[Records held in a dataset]
....
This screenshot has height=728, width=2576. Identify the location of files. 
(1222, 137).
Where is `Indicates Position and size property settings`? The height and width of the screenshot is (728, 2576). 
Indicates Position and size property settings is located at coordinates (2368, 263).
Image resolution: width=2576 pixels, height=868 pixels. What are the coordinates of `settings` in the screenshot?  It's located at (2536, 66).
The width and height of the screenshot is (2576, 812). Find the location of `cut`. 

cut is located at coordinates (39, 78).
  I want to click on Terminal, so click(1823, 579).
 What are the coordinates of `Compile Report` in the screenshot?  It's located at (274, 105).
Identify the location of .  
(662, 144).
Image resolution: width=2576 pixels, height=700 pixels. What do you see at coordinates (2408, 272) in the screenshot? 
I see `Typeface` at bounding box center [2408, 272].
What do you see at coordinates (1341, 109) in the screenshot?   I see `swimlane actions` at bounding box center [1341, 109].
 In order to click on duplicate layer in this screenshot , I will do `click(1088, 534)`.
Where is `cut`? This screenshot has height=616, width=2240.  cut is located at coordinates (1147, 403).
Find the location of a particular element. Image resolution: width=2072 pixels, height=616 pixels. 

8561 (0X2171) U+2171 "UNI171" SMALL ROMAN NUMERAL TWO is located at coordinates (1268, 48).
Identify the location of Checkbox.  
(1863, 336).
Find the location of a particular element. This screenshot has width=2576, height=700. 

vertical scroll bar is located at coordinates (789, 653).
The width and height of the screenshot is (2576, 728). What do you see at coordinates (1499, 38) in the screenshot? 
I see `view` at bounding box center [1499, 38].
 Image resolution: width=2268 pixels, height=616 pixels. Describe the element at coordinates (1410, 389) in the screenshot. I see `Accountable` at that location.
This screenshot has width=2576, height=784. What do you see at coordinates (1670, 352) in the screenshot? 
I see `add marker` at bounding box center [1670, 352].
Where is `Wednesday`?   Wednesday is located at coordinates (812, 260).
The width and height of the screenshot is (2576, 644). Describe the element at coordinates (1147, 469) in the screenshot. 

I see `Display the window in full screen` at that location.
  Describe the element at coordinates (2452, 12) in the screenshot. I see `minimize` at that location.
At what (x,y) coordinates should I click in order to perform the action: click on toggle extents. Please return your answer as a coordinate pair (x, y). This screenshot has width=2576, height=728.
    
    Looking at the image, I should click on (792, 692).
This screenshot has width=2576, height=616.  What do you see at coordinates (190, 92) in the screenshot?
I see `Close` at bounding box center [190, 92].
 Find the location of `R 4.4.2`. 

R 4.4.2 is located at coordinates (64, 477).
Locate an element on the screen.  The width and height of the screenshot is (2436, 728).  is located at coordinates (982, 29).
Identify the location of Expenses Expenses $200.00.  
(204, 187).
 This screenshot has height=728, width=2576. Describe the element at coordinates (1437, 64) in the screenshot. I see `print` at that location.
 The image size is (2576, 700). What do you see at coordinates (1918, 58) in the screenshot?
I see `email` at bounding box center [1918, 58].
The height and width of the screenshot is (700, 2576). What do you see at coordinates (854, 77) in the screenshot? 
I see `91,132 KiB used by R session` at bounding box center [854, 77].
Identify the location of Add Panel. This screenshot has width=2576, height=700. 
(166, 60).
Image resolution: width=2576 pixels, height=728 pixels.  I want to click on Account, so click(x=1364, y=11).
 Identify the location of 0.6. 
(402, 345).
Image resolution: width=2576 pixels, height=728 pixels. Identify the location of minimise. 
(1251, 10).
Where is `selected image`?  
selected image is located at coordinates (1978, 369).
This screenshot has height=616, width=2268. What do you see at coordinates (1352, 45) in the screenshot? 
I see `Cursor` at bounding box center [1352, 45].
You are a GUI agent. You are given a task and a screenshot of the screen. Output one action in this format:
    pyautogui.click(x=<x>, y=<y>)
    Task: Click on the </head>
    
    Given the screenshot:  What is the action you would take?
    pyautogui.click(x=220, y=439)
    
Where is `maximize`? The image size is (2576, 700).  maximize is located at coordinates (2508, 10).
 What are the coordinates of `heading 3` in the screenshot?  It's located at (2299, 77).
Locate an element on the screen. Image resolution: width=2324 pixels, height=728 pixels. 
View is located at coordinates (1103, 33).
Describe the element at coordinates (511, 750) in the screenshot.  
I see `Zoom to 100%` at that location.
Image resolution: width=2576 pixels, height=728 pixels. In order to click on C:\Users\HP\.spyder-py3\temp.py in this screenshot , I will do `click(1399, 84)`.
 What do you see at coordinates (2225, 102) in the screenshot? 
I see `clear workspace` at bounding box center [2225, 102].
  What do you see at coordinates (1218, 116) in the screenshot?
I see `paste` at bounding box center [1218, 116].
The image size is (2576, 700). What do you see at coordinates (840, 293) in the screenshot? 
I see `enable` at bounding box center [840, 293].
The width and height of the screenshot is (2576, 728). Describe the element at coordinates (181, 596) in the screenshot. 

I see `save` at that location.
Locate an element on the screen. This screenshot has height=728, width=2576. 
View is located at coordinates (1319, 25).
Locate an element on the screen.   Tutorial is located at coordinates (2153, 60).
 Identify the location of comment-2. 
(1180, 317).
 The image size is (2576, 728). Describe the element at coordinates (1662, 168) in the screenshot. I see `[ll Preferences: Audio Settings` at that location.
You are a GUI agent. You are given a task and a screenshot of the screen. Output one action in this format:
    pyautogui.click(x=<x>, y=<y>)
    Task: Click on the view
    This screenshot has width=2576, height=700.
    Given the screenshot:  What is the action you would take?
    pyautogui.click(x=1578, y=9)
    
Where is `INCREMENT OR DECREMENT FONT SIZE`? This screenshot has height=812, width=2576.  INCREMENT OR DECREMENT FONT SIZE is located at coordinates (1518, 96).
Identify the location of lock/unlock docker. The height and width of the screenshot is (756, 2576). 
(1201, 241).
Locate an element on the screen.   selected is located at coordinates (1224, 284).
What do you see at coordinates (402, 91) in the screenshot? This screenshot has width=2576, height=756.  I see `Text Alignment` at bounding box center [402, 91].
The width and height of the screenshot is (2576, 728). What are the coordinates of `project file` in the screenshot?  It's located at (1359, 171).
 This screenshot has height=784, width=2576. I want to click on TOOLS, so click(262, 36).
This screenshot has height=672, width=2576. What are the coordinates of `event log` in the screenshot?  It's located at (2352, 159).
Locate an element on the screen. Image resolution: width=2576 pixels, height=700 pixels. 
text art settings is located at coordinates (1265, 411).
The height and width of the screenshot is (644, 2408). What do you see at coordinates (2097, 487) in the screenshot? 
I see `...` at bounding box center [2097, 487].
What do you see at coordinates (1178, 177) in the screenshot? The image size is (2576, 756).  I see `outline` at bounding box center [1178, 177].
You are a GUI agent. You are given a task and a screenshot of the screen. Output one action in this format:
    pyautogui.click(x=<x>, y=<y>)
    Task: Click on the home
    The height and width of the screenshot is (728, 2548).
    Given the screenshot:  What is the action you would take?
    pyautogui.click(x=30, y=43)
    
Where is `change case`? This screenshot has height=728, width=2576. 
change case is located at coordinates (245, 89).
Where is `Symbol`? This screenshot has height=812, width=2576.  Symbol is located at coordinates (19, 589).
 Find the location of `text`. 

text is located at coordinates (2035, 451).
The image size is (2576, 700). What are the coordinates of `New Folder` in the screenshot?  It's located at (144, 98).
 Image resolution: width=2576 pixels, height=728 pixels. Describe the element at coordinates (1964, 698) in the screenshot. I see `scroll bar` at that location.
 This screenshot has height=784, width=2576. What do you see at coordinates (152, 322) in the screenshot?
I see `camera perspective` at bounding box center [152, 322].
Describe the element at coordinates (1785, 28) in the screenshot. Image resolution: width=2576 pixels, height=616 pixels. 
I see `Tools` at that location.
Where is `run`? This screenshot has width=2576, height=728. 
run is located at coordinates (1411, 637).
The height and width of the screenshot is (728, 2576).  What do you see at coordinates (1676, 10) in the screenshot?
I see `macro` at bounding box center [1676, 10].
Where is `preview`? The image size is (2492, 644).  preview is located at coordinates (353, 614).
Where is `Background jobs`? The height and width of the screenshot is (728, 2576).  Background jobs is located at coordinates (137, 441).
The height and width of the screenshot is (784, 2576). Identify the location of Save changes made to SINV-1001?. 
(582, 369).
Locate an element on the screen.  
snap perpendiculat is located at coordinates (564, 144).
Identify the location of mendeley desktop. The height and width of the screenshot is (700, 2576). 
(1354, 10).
....
▶ Exercise details: Can you write out the items above word for word, starting at the very first one and ending at the line containing "vertical scroll bar", with that line included?

▶ Answer to this exercise:
This screenshot has height=728, width=2576. Identify the location of files. 
(1222, 137).
Where is `Indicates Position and size property settings`? The height and width of the screenshot is (728, 2576). 
Indicates Position and size property settings is located at coordinates (2368, 263).
Image resolution: width=2576 pixels, height=868 pixels. What are the coordinates of `settings` in the screenshot?  It's located at (2536, 66).
The width and height of the screenshot is (2576, 812). Find the location of `cut`. 

cut is located at coordinates (39, 78).
  I want to click on Terminal, so click(1823, 579).
 What are the coordinates of `Compile Report` in the screenshot?  It's located at (274, 105).
Identify the location of .  
(662, 144).
Image resolution: width=2576 pixels, height=700 pixels. What do you see at coordinates (2408, 272) in the screenshot? 
I see `Typeface` at bounding box center [2408, 272].
What do you see at coordinates (1341, 109) in the screenshot?   I see `swimlane actions` at bounding box center [1341, 109].
 In order to click on duplicate layer in this screenshot , I will do `click(1088, 534)`.
Where is `cut`? This screenshot has height=616, width=2240.  cut is located at coordinates (1147, 403).
Find the location of a particular element. Image resolution: width=2072 pixels, height=616 pixels. 

8561 (0X2171) U+2171 "UNI171" SMALL ROMAN NUMERAL TWO is located at coordinates (1268, 48).
Identify the location of Checkbox.  
(1863, 336).
Find the location of a particular element. This screenshot has width=2576, height=700. 

vertical scroll bar is located at coordinates (789, 653).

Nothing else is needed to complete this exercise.